## EXERCISE DESCRIPTION
Can you continue the entry about going back to school, starting right after its last sentence?

## EXTRACT
--- START ---
Saturday, January 08, 2005

It's Time,

says The Only Luckiest Girl in New York, to go back. Back to school, dorm, dining hall, routine. Back to classes, classmates, roommates, literary soulmates. To my room in Stiles and my window seat in St. Anthony Hall. To Tuesday breakfasts, Thursday meetings, morning tutorings. To new found faces faithfully waiting, watching over walkways and archways. To lions and bears and roses inscribed under eves or over windows. To communal bathrooms. To lectures, seminars, poetry meetings. To hiking science hill with wind biting into my bagel breakfast and drinking down the hot of my chocolate. To the shop. To sawdust in my hair and glue on my clothes. To stone radiating sunlight. To Harkness pink and singing the sunset. To treadmills and treading water in conversations over my head. To the angel with the broken wings. To kettles of tea. To home from home.
--- END ---
## THE DATA
--- START ---
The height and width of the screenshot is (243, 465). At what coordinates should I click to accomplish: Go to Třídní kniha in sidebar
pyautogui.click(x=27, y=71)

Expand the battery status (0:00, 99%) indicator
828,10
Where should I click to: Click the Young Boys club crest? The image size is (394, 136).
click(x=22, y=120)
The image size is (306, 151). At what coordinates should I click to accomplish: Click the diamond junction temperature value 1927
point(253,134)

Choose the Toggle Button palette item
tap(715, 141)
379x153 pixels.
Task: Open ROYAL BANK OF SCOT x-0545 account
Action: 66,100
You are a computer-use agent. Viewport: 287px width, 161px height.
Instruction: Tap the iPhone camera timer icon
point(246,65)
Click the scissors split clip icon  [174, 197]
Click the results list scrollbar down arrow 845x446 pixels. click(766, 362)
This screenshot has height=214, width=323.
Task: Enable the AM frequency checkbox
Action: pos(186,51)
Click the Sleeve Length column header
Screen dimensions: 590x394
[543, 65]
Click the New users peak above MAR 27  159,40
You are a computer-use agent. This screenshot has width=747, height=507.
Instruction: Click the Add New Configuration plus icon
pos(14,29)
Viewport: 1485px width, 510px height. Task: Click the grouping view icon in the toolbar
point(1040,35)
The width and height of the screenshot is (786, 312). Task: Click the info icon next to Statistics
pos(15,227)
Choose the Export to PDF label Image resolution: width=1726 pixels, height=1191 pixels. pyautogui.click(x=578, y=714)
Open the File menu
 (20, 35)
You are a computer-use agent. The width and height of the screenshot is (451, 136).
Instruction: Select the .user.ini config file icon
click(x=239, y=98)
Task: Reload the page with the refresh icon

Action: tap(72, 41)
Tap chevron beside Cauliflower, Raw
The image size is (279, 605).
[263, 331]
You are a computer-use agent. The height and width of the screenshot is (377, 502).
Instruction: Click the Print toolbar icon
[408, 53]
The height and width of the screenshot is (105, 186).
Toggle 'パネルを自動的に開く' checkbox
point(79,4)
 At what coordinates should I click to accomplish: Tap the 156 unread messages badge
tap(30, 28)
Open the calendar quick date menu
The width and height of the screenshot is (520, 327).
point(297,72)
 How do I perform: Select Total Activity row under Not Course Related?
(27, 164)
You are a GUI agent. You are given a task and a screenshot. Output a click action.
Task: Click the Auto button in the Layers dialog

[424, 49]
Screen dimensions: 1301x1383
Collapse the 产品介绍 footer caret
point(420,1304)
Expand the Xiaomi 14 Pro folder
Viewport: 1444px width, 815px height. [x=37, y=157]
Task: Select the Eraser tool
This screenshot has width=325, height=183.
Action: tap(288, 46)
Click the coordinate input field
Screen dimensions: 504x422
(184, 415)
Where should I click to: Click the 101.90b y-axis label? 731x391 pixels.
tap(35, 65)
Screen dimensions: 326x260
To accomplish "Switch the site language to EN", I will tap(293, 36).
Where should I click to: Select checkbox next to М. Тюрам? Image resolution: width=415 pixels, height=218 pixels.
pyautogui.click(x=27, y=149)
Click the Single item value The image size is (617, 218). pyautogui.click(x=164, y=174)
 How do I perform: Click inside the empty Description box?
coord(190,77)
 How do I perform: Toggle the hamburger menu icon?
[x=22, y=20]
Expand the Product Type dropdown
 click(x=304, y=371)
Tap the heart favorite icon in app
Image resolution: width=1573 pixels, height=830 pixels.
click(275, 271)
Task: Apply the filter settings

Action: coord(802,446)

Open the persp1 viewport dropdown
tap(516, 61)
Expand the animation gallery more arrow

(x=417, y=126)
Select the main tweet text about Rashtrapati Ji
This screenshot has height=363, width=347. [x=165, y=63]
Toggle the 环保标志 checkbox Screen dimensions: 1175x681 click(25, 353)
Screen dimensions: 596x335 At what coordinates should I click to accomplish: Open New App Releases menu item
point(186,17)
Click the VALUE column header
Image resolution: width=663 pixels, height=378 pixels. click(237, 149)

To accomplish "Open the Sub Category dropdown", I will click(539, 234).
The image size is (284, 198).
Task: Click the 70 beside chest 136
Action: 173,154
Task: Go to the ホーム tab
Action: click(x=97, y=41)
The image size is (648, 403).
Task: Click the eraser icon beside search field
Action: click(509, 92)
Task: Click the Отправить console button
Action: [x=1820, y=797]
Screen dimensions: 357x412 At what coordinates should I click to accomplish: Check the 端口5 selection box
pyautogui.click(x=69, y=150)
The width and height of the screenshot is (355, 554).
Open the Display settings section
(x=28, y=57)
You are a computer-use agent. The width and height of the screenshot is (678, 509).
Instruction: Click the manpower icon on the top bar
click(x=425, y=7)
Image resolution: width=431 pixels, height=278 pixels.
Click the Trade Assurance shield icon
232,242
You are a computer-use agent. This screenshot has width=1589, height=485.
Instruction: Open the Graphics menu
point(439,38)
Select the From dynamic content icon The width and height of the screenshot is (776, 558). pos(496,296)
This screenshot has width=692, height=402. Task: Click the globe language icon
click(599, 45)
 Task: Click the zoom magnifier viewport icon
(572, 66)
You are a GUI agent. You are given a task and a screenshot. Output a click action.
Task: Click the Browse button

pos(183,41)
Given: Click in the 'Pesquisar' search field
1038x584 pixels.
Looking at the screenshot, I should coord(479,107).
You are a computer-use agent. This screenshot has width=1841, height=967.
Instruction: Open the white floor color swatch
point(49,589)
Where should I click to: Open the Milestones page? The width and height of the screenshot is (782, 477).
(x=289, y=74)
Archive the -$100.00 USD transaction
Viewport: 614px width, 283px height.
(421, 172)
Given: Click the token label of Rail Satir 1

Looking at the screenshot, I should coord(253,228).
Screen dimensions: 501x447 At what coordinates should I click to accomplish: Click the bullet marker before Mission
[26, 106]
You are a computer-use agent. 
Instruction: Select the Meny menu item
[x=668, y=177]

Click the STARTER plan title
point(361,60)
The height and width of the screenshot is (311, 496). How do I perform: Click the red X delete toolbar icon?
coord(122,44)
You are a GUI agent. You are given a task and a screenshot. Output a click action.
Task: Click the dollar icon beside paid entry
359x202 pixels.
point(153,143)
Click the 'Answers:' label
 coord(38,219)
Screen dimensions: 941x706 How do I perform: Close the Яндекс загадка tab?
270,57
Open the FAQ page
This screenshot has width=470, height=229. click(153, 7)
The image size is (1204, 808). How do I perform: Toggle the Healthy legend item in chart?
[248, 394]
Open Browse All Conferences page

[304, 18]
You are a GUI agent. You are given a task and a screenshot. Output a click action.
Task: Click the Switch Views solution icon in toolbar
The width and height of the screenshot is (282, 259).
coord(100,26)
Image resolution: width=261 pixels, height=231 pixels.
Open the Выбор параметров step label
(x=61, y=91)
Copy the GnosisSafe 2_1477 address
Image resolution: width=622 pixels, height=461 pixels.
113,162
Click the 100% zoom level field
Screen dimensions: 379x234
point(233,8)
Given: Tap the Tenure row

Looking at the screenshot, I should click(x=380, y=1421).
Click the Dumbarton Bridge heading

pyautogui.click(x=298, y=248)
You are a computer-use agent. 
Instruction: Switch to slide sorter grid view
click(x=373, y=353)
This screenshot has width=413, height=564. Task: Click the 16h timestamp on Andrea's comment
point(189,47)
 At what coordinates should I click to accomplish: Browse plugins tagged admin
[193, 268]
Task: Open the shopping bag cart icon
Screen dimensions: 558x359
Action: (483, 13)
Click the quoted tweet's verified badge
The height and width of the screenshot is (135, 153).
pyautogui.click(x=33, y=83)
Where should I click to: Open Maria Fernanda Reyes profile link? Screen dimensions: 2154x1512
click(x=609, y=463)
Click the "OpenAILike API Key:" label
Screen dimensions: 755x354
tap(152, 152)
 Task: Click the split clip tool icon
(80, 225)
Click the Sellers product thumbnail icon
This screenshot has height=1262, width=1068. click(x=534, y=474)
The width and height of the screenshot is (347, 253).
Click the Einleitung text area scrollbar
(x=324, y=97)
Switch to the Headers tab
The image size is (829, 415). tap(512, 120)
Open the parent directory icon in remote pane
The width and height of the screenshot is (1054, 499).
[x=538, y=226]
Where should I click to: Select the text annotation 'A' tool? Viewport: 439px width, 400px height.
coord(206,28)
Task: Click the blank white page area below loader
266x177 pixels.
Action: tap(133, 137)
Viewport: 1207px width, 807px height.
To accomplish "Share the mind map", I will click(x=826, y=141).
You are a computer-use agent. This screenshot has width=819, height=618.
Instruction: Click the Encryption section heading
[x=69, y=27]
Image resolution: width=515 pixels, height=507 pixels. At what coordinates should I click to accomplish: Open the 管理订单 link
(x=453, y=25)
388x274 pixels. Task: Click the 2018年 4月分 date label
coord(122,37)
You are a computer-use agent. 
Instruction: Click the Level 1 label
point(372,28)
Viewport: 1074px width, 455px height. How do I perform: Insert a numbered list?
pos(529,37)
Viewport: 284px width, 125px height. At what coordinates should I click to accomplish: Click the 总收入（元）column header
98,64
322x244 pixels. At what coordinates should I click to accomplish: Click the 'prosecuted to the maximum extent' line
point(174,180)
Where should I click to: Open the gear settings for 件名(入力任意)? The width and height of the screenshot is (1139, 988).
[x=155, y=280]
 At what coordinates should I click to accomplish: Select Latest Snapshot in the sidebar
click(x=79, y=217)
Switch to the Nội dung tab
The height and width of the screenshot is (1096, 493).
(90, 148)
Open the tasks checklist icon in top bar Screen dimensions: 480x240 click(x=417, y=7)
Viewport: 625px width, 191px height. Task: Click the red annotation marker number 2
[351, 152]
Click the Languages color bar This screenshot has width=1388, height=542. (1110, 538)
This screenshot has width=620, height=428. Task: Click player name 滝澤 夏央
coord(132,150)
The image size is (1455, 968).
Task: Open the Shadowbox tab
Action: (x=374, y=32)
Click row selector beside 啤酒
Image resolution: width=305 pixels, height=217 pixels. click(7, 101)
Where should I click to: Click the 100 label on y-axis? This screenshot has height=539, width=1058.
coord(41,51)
--- END ---
## ANSWER TO THIS PROBLEM
I went back to Horace Mann Thursday. It was alright. I was, too. Wonderful to see you, Dr. Schiller. Good to be greeted by teachers, shmeekety-shmocks, people who have watched you for years. Right off recruited by Madame Rotman for French Day, now redone inclusive and dubbed International Day. Funny to see flyers on the bulletin boards for Legal Fiction, Mental Boom, Percolation or some incarnation of it. Publications, frames and teachers, school's soul, stay same, insane. The Shining ones happy to hear and see. School was welcoming if wanting in familiar underclassmen. Strange this constant turnover, persistent succession of kings and queens ruling their little fiefdoms of lunch room tables, clubs, hallways, hang outs of high school. Yet still similar groups emerge. The lobbyists, the ski lodge kids in front of the fire place, the cocky jocks, the self-aware ninth grade girls, the droolers dreaming crunched in library chairs. Seema and I wandered through the new theater, jaw dropping almost-jealous. Gazed at pictures of plays straying from early eighties with cousin Tuttman in Look Homeward Angel to productions of the oughts to have done more theater. There fluorescent flotation devices drip Midsummer Night's Dream. So young, so young. But besides photos, no ghosts this time. Went looking for them but barely found traces around bookshelves outgrown small. Hallways are not haunted. The past impales someone else, not me. Memory served correctly. I remembered I got what we wanted from high school. And will always adore a teacher. Visit fond and fun. I won. Horace Mann, good place to have come from. I'm going to where I become.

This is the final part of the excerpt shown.